Silver sulfadiazine, sold under the brand Silvadene among others, is a topical antibiotic used in partial thickness (second-degree) and full thickness (third-degree) burns to prevent infection. Tentative evidence has found other antibiotics to be more effective, and therefore it is no longer generally recommended for second-degree burns, but is still widely used to protect third-degree burns.

Common side effects include itching and pain at the site of use. Other side effects include low white blood cell levels, allergic reactions, bluish grey discoloration of the skin, red blood cell breakdown, or liver inflammation. Caution should be used in those allergic to other sulfonamides. It should not be used in pregnant women who are close to delivery. It is not recommended for use in children less than two months of age.

Silver sulfadiazine was first described in 1943 as the precipitate formed from reacting sodium sulfadiazine with silver nitrate in water, and rediscovered in the 1960s as a topical treatment for burns. It is on the World Health Organization's List of Essential Medicines. It is available as a generic medication. In 2022, it was the 279th most commonly prescribed medication in the United States, with more than 700,000 prescriptions.

== Medical uses ==
Tentative evidence has found other antibiotics to be more effective in the healing of superficial and partial thickness burn injuries; therefore, it is no longer generally recommended. A Cochrane review from 2013 found that most of the trials that met inclusion criteria for the review had methodological shortcomings and thus are of little use in assessing the efficacy of silver sulfadiazine in the healing of burn injuries. Another Cochrane systematic review from 2010 concluded, "There is insufficient evidence to establish whether silver-containing dressings or topical agents promote wound healing or prevent wound infection". Other reviews of the evidence have also concluded, "[the] quality of the trials was limited". Cochrane has raised concerns about delays in time to wound healing when SSD is used.
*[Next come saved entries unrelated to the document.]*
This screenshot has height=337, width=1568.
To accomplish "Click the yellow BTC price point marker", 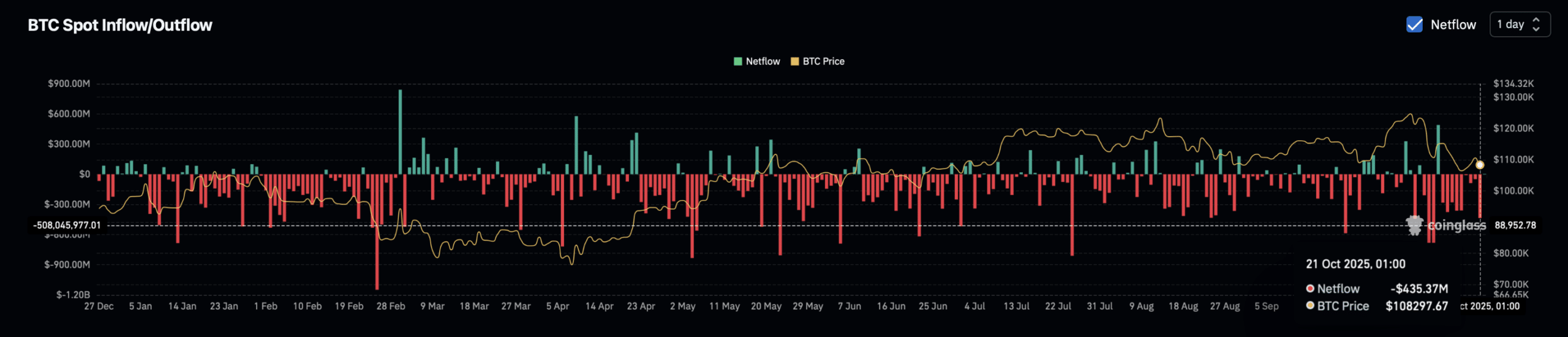I will pos(1480,165).
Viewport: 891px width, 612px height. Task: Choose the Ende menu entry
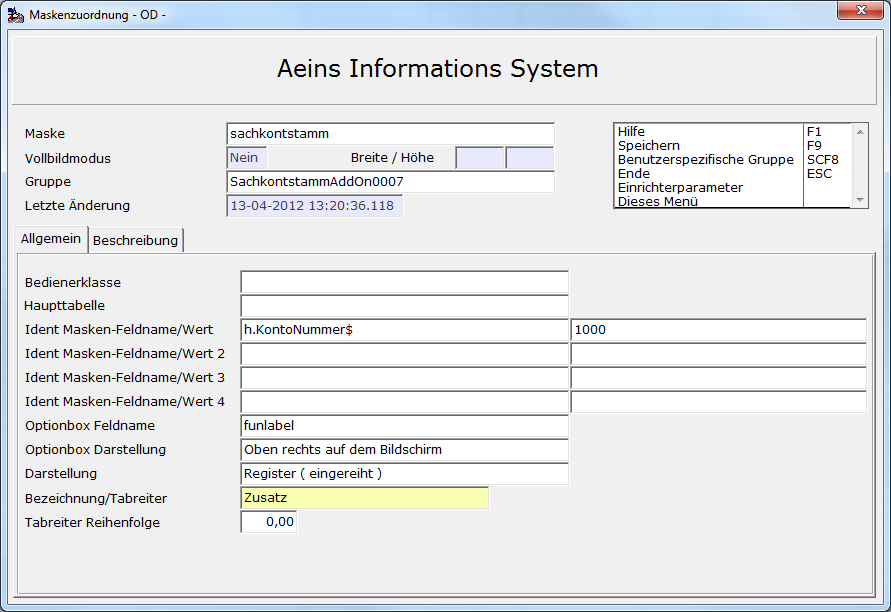pyautogui.click(x=633, y=173)
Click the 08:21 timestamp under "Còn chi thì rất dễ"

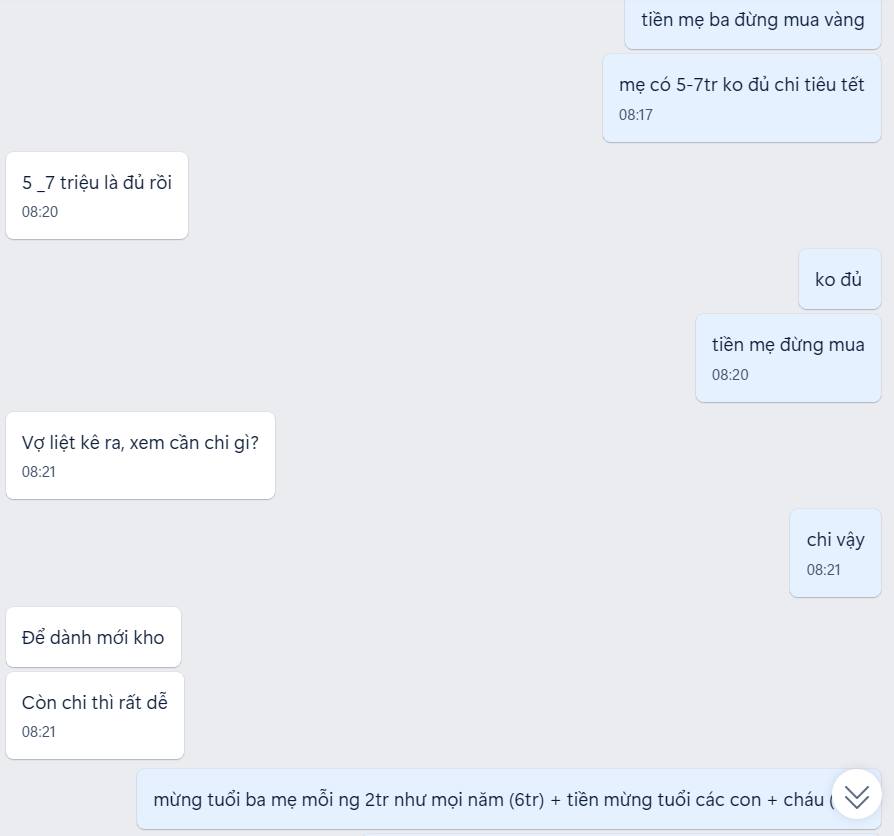tap(39, 732)
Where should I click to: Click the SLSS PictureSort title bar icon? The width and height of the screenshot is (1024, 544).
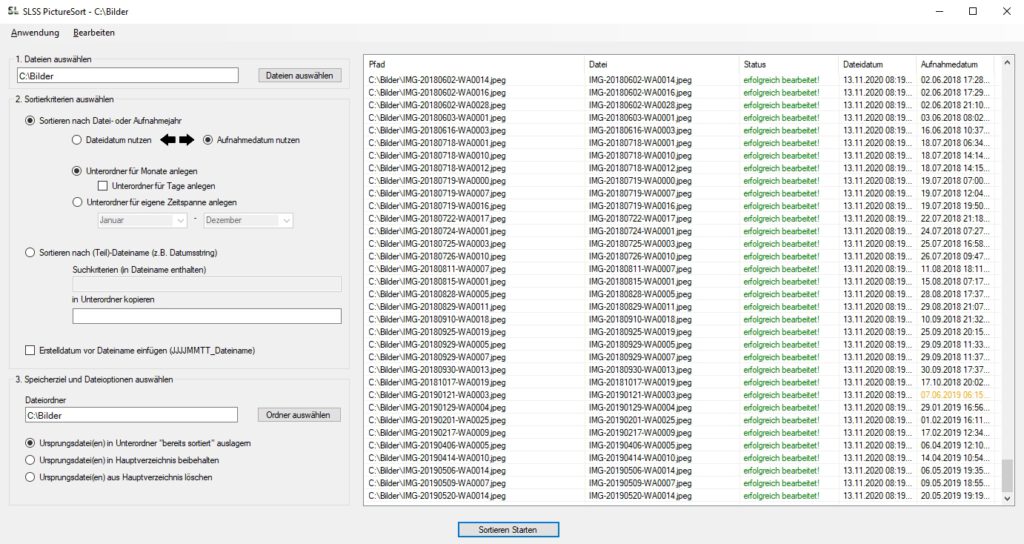click(x=13, y=11)
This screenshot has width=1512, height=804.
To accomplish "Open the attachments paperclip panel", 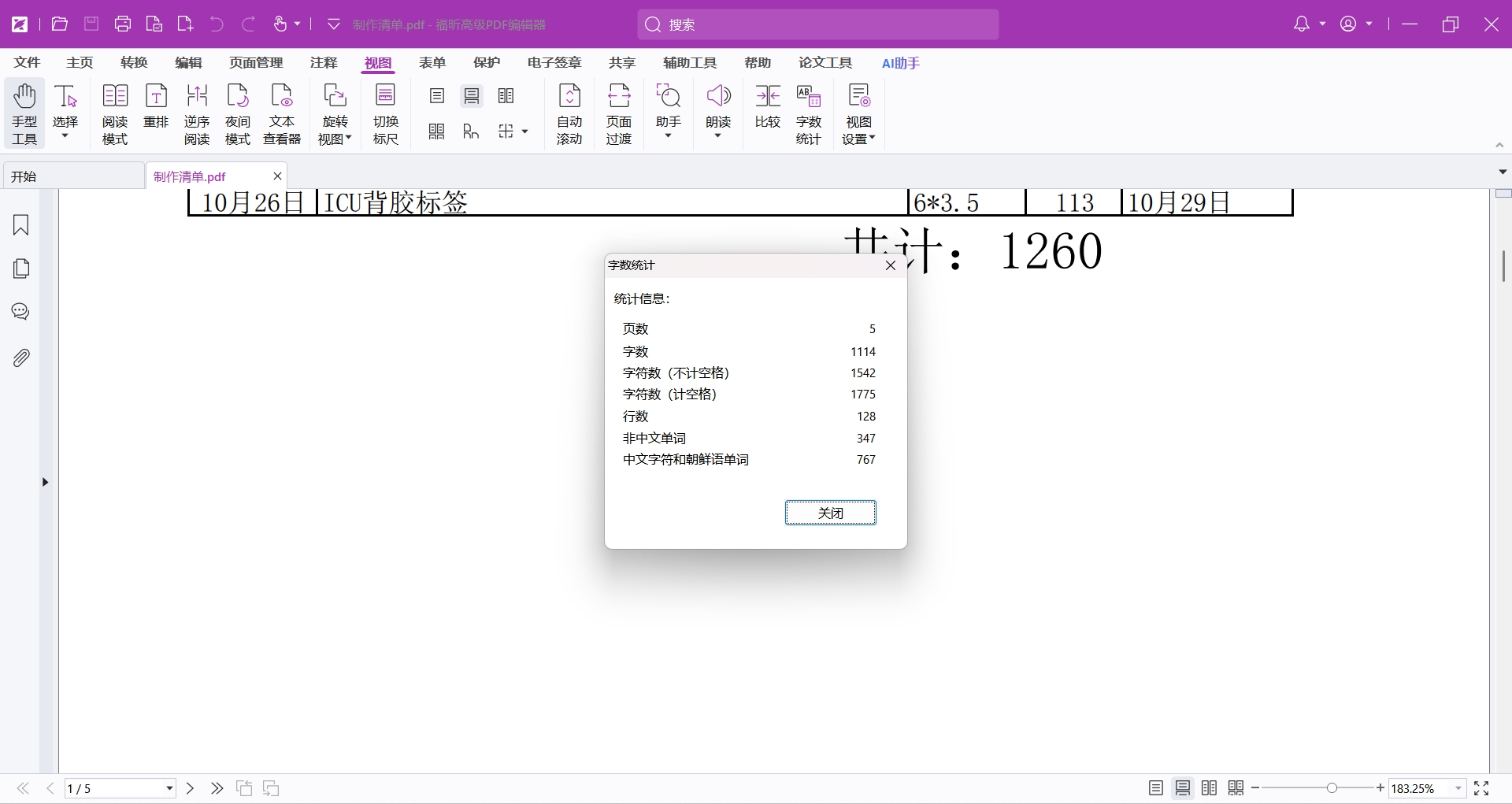I will pos(21,358).
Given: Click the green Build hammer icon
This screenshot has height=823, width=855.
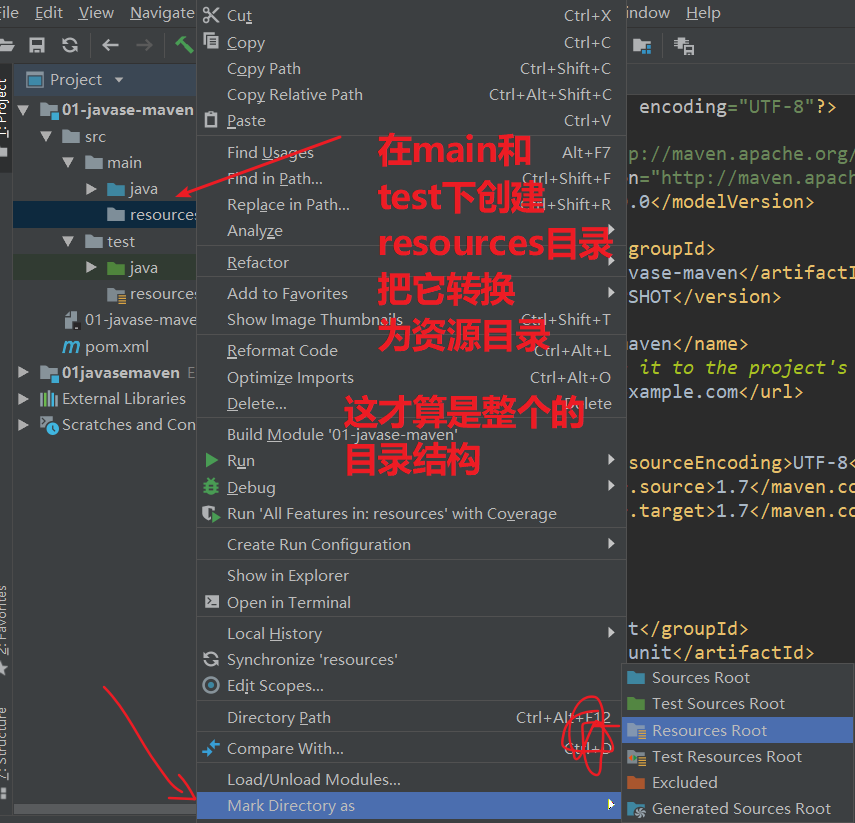Looking at the screenshot, I should (184, 45).
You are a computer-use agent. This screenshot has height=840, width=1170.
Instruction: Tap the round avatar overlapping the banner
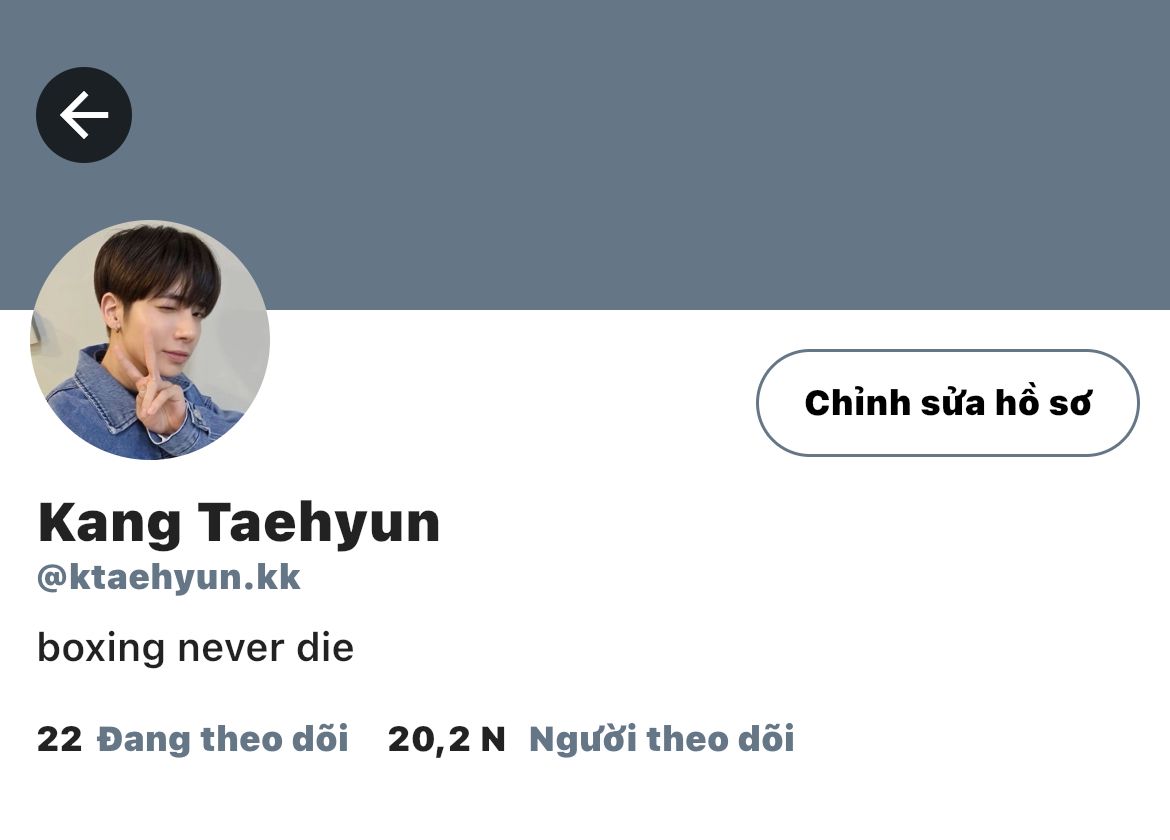pyautogui.click(x=150, y=339)
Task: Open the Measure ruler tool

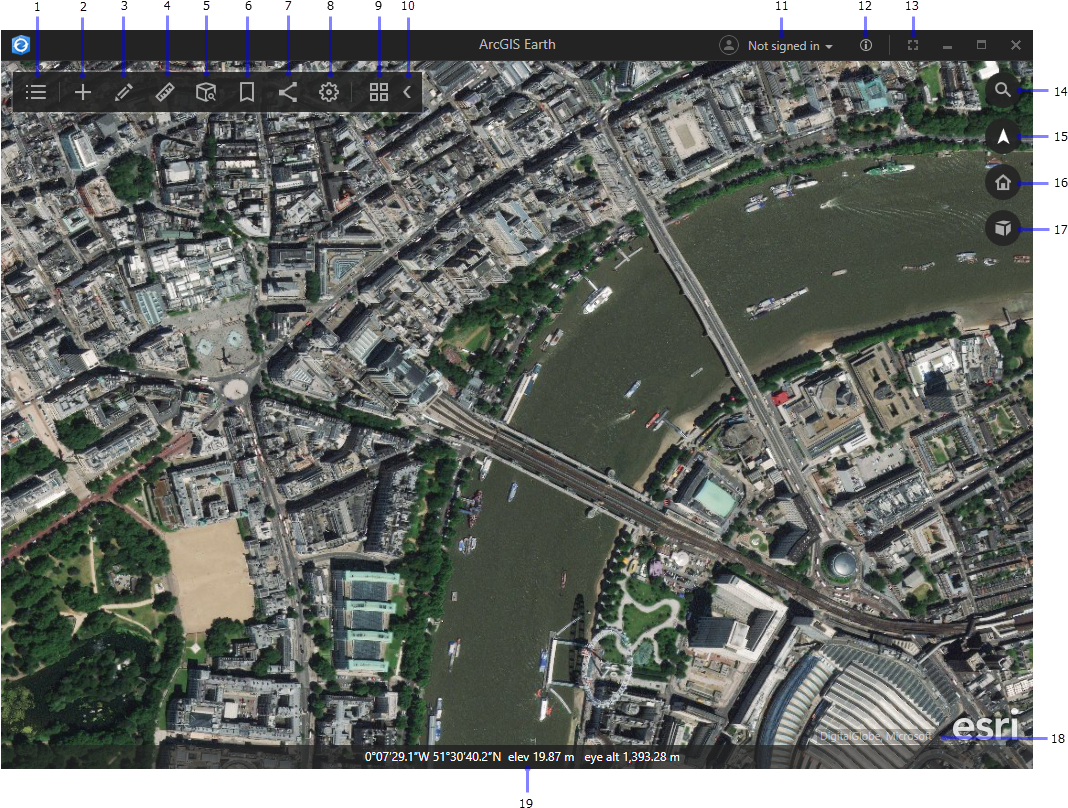Action: [166, 93]
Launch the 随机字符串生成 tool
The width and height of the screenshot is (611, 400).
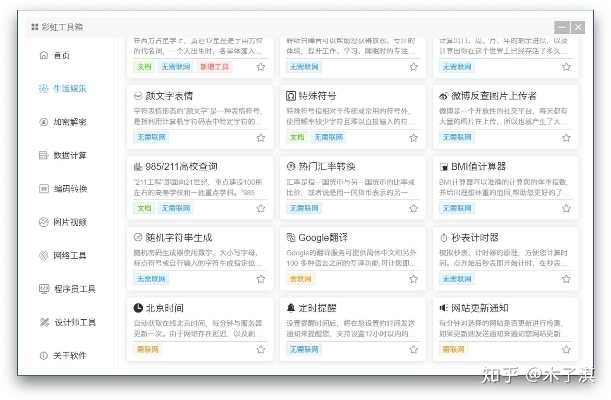coord(180,237)
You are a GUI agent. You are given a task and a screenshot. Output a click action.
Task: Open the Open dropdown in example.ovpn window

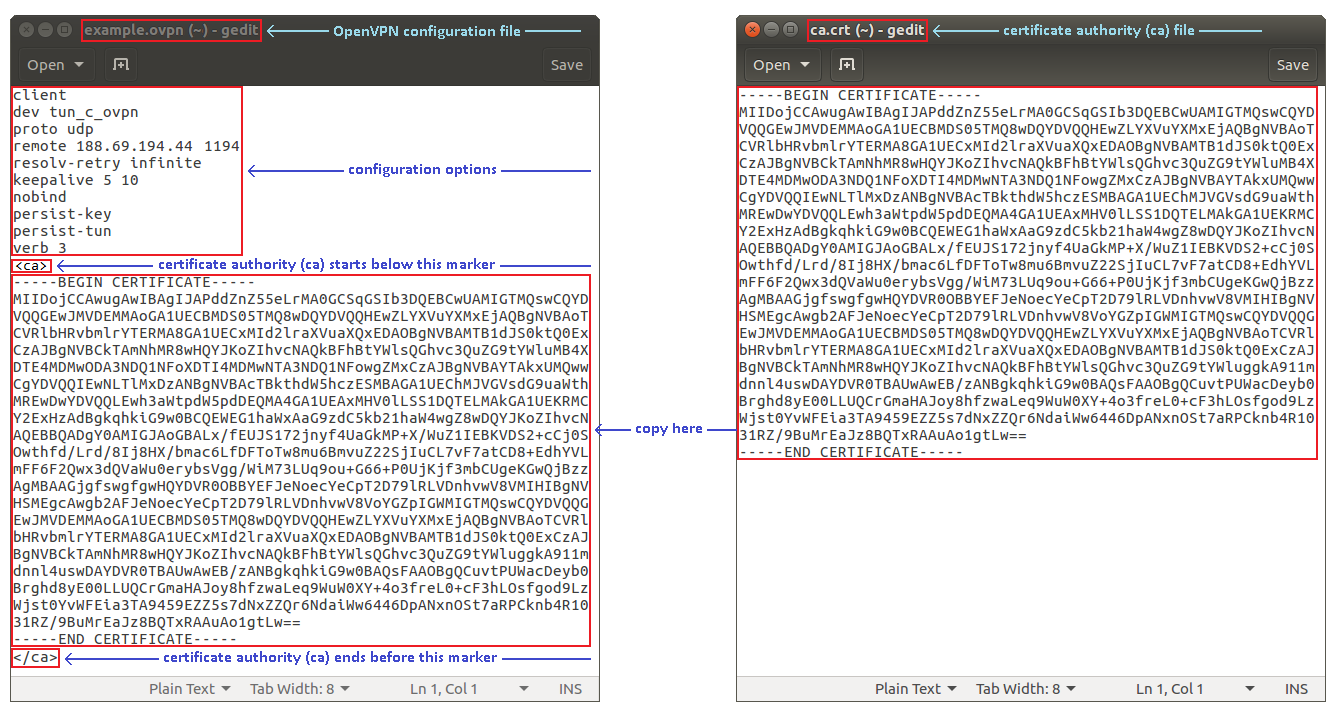pyautogui.click(x=55, y=65)
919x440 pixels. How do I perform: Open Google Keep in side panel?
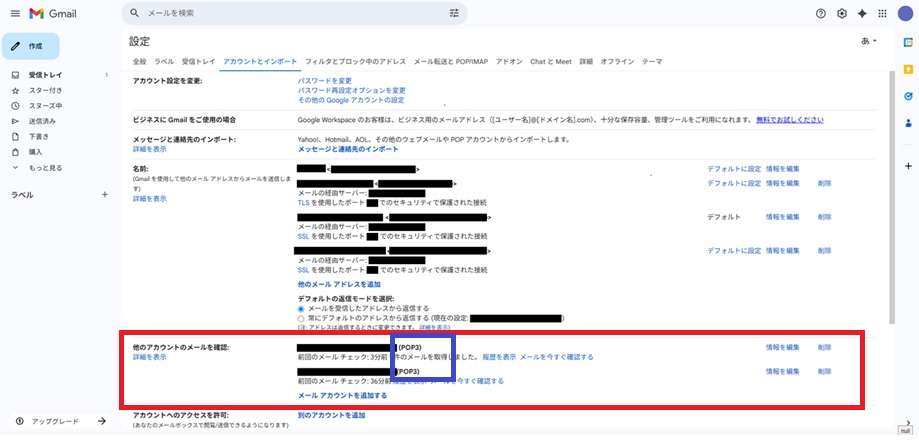pos(907,70)
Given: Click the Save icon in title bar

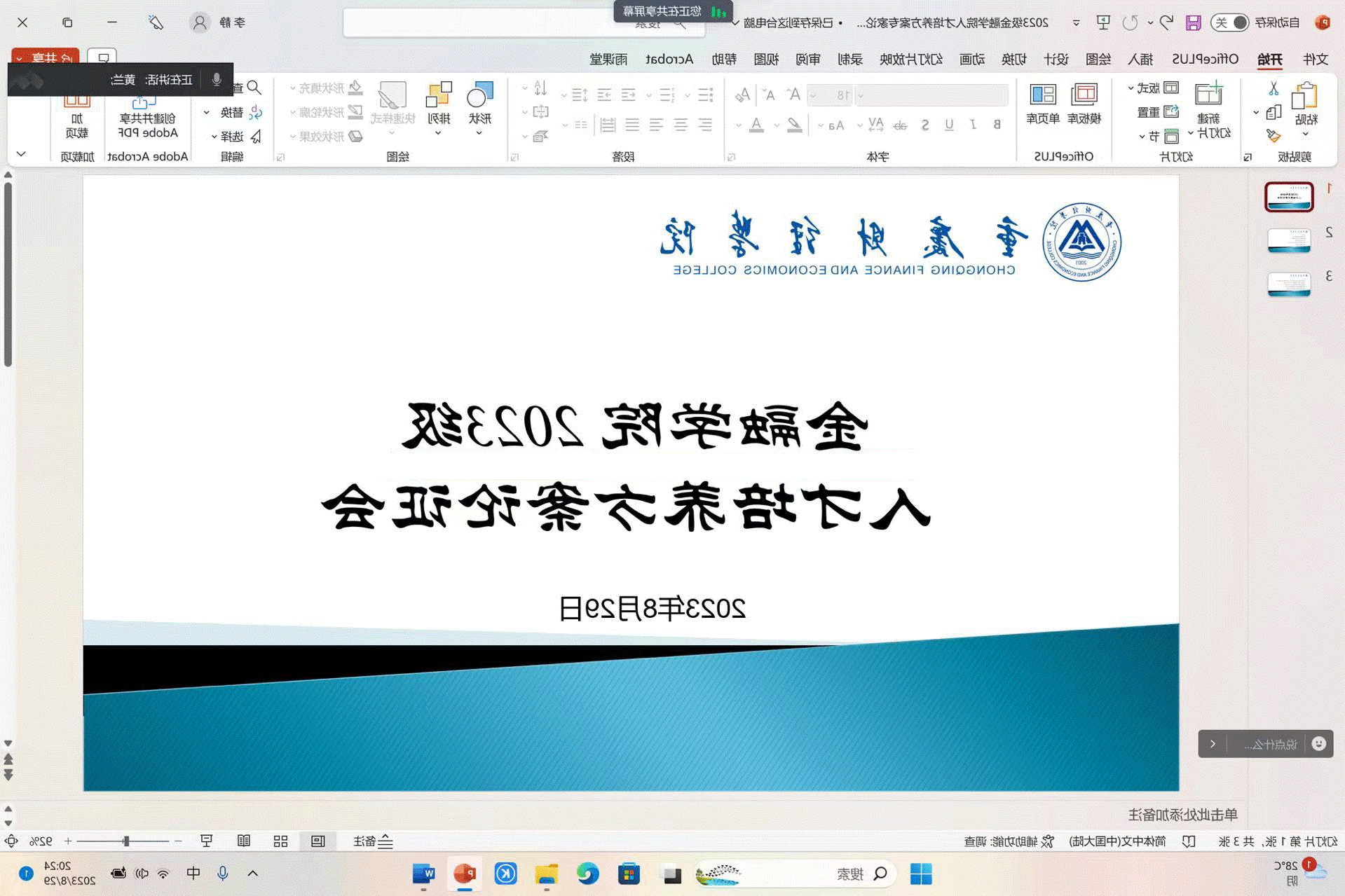Looking at the screenshot, I should pos(1193,22).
In addition to concerns regarding delayed wound healing, silver sulfadiazine is associated pseudoeschar (a combination of the SSD and congealed exudate) development that makes reassessment of wound depth difficult, and requires daily reapplication. For this reason, application of silver sulfadiazine is not recommended for most burns due to altered wound appearance and the frequency of required dressing changes.

== Adverse effects ==
Application to large areas or to severe burns may lead to systemic absorption and lead to adverse effects similar to those of other sulfonamides. About 0.1 to 1.0% of people show hypersensitivity reactions such as rashes or erythema multiforme. This reaction is known from other sulfonamides including antibacterials, thiazide diuretics, and sulfonylurea antidiabetics; but data on the likelihood of cross-allergies are inconsistent.

Incorporation of the silver ions can lead to local argyria (discoloration of the skin), especially if the treated area is exposed to ultraviolet light. Generalised argyria with silver accumulation in kidneys, liver, and retina has only been found in association with excessive long-term use, or repeated use on severe and heavily inflamed burns. Possible consequences of generalised argyria include interstitial nephritis and anemia.

== Interactions ==
Proteases such as trypsin and clostridiopeptidase, which are contained in ointments used for the removal of dead skin on wounds, can be inhibited by silver ions if applied simultaneously. When silver sulfadiazine is absorbed in significant amounts, it can increase effects and side effects of some drugs such as vitamin K antagonists.

== Pharmacokinetics ==
The chemical is poorly soluble, and has only very limited penetration through intact skin. However, contact with body fluids produces free sulfadiazine which can then be systemically absorbed and distributed; it undergoes glucuronidation in the liver and is also excreted unaltered in urine. Only when applied to large-area (especially second- and third-degree) burns or other lesions is absorption into the body a problem.

== Brand names ==
Brand names include Silvadene (a genericized trademark), Silverex, Silverol, Silveleb, Silvazine, Flamazine, Thermazene, BurnHeal, Ebermine, Silvozin Tulle Dressing and SSD.